This last Saturday I got the news that my father had passed away.
We had just celebrated his 90th birthday in December and I knew he had a sense that it would be his last. It is a long drive for me (about 8-9 hours). But I knew it was important for me to get there.
I happened to be in Arizona at a conference, so I had to drive back to Southern California before I could make the trek to Northern Cal. Of course, all that drive time allowed me space to think about my relationship with my dad.
Although my father was a constant presence in my life--always home at 4:30, 4 weeks of vacation every year--he was not very demonstrative with his feelings. I grew up wondering if I was loved, or maybe if I was love-able. A lot of my personal growth involved letting go of the need for my father to demonstrate his love and accepting him for who he was.
Once I had done that, I came to a peace and acceptance of the dad I really did have.
And I found out that I liked him.

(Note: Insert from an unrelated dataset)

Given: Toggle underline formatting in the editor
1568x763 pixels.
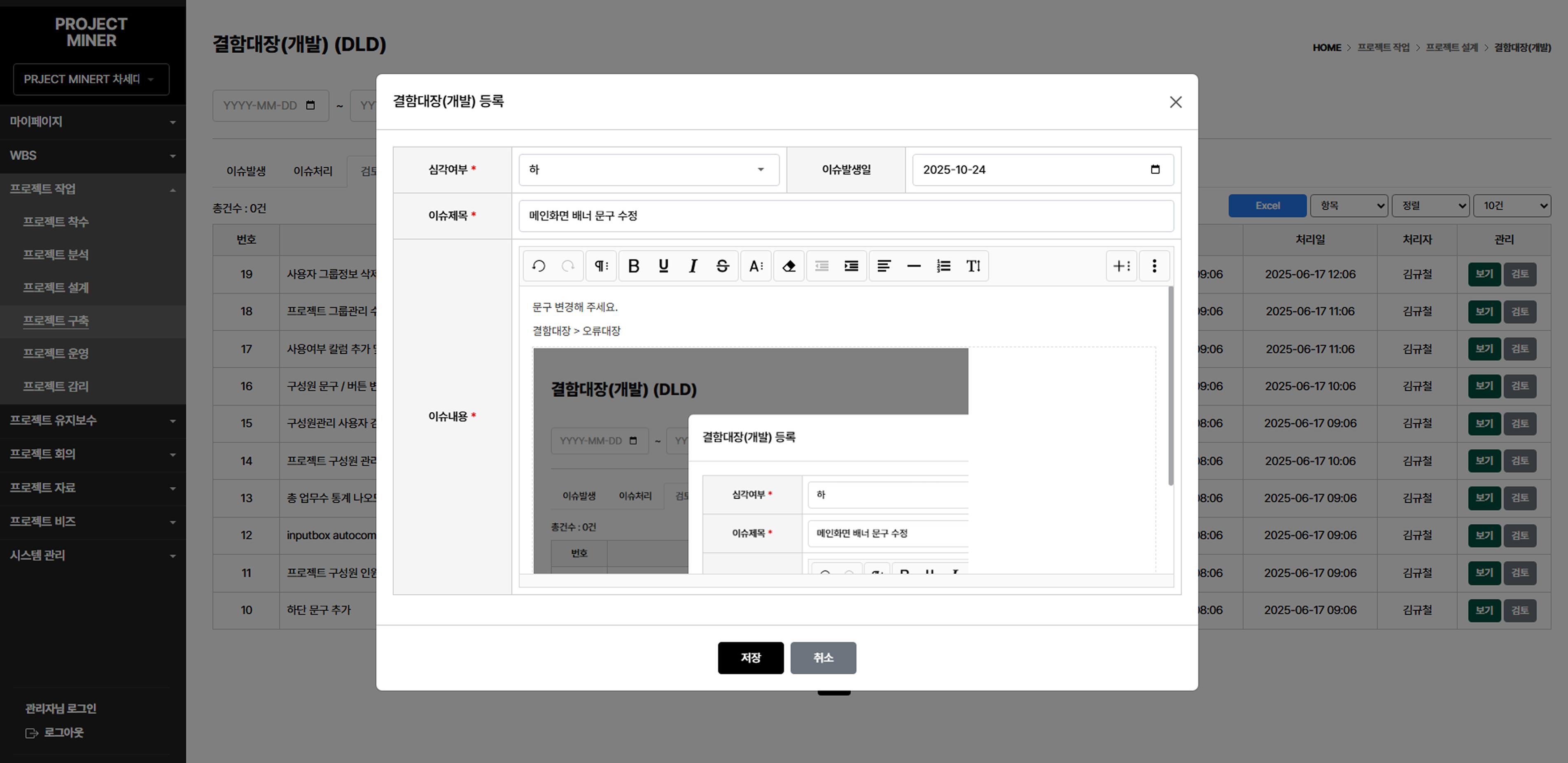Looking at the screenshot, I should (663, 266).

He was intelligent, yet kind and gentle. And I knew he was rooting for me to succeed in life. And even though he couldn't express it easily, I know that he loved me. And I can say without reservations, that I loved him.
And with his passing, I realize that all that work in recovery was worth it. I feel at peace and I have no lingering regrets.
Paul says, "Let no debt remain outstanding, but the continuing debt to love one another..." (Rom. 13:8).
Are you working to clear the ledgers in your life so that you can say there are no regrets? The work we do now will reap benefits later. I speak from experience.